Der ehemalige McDonald's-Chef Steve Easterbrook Bild: Wolfgang Eilmes

Im November musste Steve Easterbrook seinen Posten wegen einer Beziehung mit einer Mitarbeiterin räumen. Jetzt erhebt McDonald’s weitere Vorwürfe gegen den ehemaligen Manager – samt pikanter Beweise.

          3 Min.

          Im vergangenen November kam es bei McDonald’s zu einem abrupten Führungswechsel. Die Imbisskette trennte sich damals von ihrem Vorstandsvorsitzenden Steve Easterbrook und sagte zur Begründung, er habe eine „einvernehmliche Beziehung“ mit einer Mitarbeiterin gehabt und damit „schlechtes Urteilsvermögen“ demonstriert.

          Roland Lindner

          Wirtschaftskorrespondent in New York.

          Easterbrook selbst zeigte sich reumütig und schrieb zum Abschied an die Belegschaft: „Das war ein Fehler.“ Offenbar waren damals schlüpfrige Handynachrichten und Videos ans Licht gekommen, wobei Easterbrook nach Angaben des Unternehmens beteuerte, er habe mit der betreffenden Mitarbeiterin keine „körperliche Beziehung“ gehabt.

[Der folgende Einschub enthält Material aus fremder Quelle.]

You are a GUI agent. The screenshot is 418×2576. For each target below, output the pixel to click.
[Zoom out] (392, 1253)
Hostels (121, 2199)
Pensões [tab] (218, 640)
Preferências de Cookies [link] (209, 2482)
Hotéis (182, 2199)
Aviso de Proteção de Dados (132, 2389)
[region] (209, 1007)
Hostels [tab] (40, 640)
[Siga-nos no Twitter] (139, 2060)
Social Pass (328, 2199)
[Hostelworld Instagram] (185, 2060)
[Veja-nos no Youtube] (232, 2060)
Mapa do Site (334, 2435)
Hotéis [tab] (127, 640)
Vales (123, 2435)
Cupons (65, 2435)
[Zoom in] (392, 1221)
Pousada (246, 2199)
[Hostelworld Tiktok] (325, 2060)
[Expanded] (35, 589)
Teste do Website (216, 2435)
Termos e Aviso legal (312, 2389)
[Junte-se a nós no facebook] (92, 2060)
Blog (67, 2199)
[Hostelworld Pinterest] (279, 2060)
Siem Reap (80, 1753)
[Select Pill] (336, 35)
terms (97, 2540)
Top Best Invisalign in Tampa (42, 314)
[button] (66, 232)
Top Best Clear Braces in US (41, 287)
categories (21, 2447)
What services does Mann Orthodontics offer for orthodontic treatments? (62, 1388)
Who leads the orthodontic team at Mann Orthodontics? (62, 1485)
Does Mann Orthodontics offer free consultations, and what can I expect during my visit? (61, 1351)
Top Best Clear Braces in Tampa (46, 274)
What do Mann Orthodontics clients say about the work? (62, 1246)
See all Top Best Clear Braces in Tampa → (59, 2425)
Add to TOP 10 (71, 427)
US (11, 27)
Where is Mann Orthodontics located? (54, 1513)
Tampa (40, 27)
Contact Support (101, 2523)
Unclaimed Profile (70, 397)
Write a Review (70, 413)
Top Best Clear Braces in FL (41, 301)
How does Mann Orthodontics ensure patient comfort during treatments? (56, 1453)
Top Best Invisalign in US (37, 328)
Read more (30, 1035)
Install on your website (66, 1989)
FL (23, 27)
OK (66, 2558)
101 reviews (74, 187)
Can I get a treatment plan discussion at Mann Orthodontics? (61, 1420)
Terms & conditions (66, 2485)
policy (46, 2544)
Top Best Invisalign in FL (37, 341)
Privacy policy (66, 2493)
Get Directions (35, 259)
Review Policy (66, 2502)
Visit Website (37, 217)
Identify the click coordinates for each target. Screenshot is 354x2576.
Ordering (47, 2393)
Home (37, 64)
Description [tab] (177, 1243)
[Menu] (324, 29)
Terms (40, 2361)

          Nun hat die Angelegenheit ein spektakuläres Nachspiel. Am Montag hat McDonald’s seinen früheren Vorstandschef verklagt und dabei eine ganze Reihe neuer Vorwürfe erhoben. Der Manager habe im Jahr vor seiner Entlassung unabhängig von der Beziehung, über die er gestolpert war, drei sexuelle Verhältnisse mit Mitarbeiterinnen gehabt.

          McDonald's will die Abfindung zurück

          Die Klage enthält einige schlüpfrige Details. McDonald’s habe als Beweismittel Dutzende von Fotos gefunden, auf denen Personen nackt oder teilweise nackt seien oder die sexuell expliziten Charakter hätten. Zudem gebe es „Videos von verschiedenen Frauen“. Easterbrook habe diese Fotos und Videos von seinem beruflichen E-Mail-Konto an sein persönliches Konto geschickt.

          Sie seien „unbestreitbare Beweise“, dass er mit seinen Behauptungen, er habe niemals eine sexuelle Beziehung mit jemandem aus der Belegschaft geführt, gelogen habe. Zudem habe Easterbrook einer der Mitarbeiterinnen wenige Tage nach ihrer ersten sexuellen Begegnung ein Aktienpaket im Wert von mehreren hunderttausend Dollar genehmigt. Easterbrook äußerte sich am Montag zunächst nicht zu den gegen ihn erhobenen Vorwürfen.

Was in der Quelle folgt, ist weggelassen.